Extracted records
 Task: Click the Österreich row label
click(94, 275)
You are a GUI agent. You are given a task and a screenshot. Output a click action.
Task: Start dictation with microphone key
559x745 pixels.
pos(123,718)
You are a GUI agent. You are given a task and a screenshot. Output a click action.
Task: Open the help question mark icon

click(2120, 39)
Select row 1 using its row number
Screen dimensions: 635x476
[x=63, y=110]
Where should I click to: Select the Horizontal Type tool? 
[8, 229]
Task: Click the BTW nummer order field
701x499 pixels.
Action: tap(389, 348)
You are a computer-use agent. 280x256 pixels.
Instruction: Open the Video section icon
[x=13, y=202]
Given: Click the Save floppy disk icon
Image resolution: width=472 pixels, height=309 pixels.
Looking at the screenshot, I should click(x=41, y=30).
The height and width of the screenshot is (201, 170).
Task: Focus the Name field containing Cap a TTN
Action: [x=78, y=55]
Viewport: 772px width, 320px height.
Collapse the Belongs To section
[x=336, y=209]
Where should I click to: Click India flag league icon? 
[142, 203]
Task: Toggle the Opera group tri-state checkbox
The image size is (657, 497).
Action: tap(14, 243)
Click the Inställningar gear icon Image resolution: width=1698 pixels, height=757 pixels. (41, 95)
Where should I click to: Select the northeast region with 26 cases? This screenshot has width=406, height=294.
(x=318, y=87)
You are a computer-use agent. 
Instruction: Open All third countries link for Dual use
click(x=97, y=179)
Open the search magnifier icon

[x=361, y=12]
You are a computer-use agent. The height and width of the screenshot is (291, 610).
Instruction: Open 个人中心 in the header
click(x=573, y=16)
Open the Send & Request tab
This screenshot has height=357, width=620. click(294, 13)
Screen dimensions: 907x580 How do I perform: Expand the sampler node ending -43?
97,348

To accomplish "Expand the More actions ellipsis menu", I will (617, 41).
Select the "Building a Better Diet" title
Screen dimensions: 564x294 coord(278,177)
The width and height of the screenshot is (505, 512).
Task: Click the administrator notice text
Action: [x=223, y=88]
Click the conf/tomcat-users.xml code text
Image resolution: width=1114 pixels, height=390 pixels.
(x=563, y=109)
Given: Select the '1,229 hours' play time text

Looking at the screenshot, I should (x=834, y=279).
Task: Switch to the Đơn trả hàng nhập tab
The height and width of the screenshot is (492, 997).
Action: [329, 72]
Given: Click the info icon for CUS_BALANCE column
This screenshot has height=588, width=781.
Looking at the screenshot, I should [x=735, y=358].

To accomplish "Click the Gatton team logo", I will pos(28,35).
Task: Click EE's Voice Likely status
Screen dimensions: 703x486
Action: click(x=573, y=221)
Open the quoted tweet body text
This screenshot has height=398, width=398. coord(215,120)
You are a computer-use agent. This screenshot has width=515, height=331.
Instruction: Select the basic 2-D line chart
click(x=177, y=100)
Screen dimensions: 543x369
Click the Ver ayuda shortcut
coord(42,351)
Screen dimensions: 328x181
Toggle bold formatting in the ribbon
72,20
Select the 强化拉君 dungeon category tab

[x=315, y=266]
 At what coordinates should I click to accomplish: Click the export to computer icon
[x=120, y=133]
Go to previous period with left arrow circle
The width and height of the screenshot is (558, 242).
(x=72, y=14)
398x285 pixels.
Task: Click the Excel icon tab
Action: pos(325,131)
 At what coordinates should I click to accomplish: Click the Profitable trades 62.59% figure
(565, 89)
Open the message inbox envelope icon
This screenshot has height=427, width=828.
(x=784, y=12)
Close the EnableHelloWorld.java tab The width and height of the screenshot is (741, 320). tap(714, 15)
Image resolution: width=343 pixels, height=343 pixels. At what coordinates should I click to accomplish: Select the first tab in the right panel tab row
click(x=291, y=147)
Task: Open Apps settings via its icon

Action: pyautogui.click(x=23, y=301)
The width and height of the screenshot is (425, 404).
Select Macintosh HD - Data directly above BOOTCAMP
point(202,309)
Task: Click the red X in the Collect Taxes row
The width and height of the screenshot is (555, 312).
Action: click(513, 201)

Activity ▸
Every line from the data above that contains "will" must appear in the answer.

Task solution ▸
To accomplish "Expand the More actions ellipsis menu", I will (617, 41).
To accomplish "Click the Gatton team logo", I will pos(28,35).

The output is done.